Признание обвиняемого – царица доказательств, как уверял господин, то есть товарищ Вышинский. Он, конечно, был мерзким типом, а все же в данном вопросе прав. Вот что подумала в тот момент наша героиня, но вслух ничего высказывать не стала, хотя бы потому, что ее собеседник небось слыхом не слыхал о товарище Вышинском. Счастливый человек!
– Ничего особенного я не знаю, – с невольной жалостью сказала Алёна. – Просто тогда, в замке, я видела ее мужчиной, а потом, на следующий день, женщиной. Уж не знаю, зачем она приезжала сыпать вам соль на раны… А может, просто у вас не было другого случая встретиться?
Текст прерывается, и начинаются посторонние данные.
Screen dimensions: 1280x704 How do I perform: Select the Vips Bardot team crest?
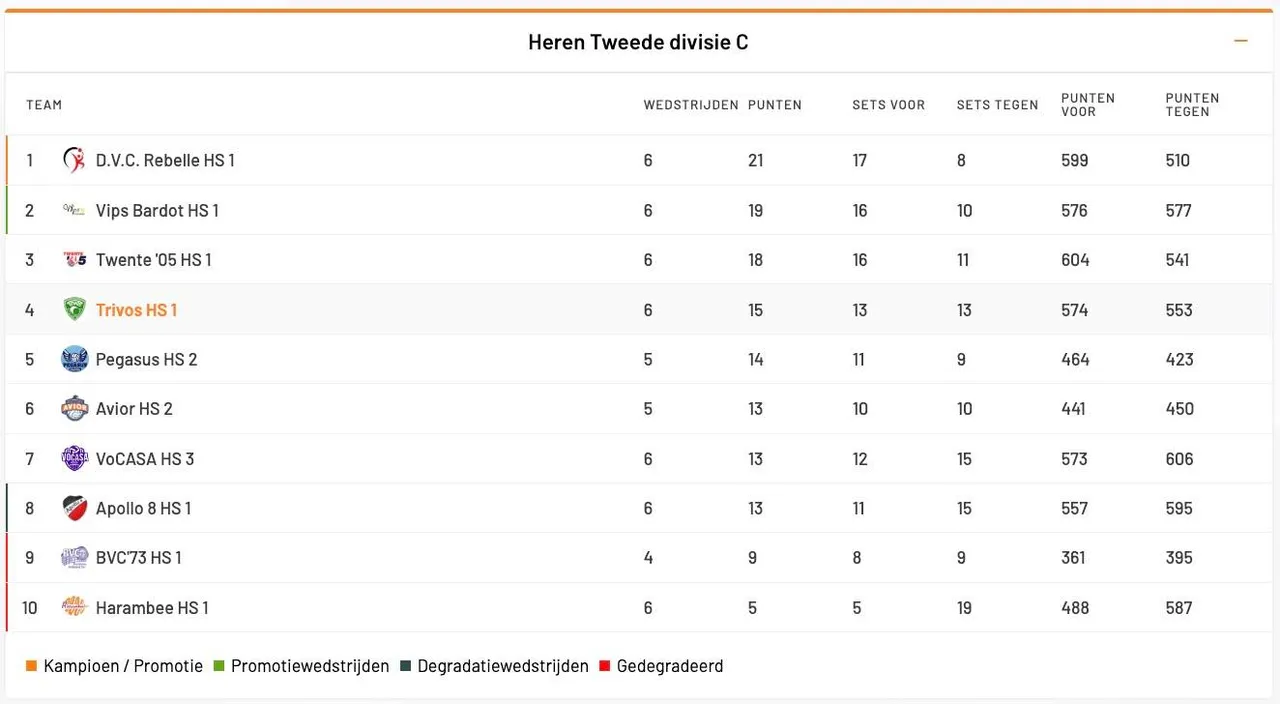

Так вот в образе женщины она украла у меня браслет. Вернее, не у меня, а у девочки, дочери моих друзей. Теперь-то мне ясно, она не только ксерофилка, но и браслетоманка, у нее страсть к этим украшениям, но все было проделано так отвратительно.
Жибе побагровел.
– Короче, мне нужно, чтобы вы ей либо позвонили, либо при встрече сказали: мне все известно, а браслет необходимо вернуть как можно скорей. Или дайте мне ее телефон, – продолжала Алёна. – А то…
– А то – что? – вскинул брови Жибе.
– А то я в полицию обращусь, – с деланым сожалением пробормотала Алёна.
И тут Беарн расхохотался.
– А что такое? – немедленно начала задираться наша героиня. – Думаете, кража грошового браслета – не повод для обращения в полицию?
– В полицию можно обращаться по любому поводу, – согласился Жибе. И вдруг его интонации стали язвительными: – Например, по поводу пребывания некой дамы в некой конюшне в то время, когда там был убит некий человек.
Наступила минута молчания, как ни тривиально это звучит… Алёна просто оцепенела. У нее даже руки похолодели!
– Амиго Карлос! – закричал невдалеке какой-то турист. – Иди, я тебя сниму на фоне львов!
Громкий голос слегка вернул нашу героиню к жизни.
Она тупо оглянулась.
Кричал невысокий, тощенький, наголо бритый турист в невозможно широченных штанах. О господи, еще один лысый… Карлосом же, которого он сейчас фотографировал на фоне львов, оказался высокий мрачный латинос с длиннющими, ниже плеч, раскосмаченными волосами, которые гораздо больше пристали бы девице. Матерь божья, явный парик…
Неужели тоже трансвеститы?! Прибыли на слет к дому небезызвестного шевалье?!
Но Алёна сразу забыла о них, потому что вспомнила произнесенную Жибе фразу.
– Что? – пробормотала она. – Откуда вы… Что вы говорите, я не пойму!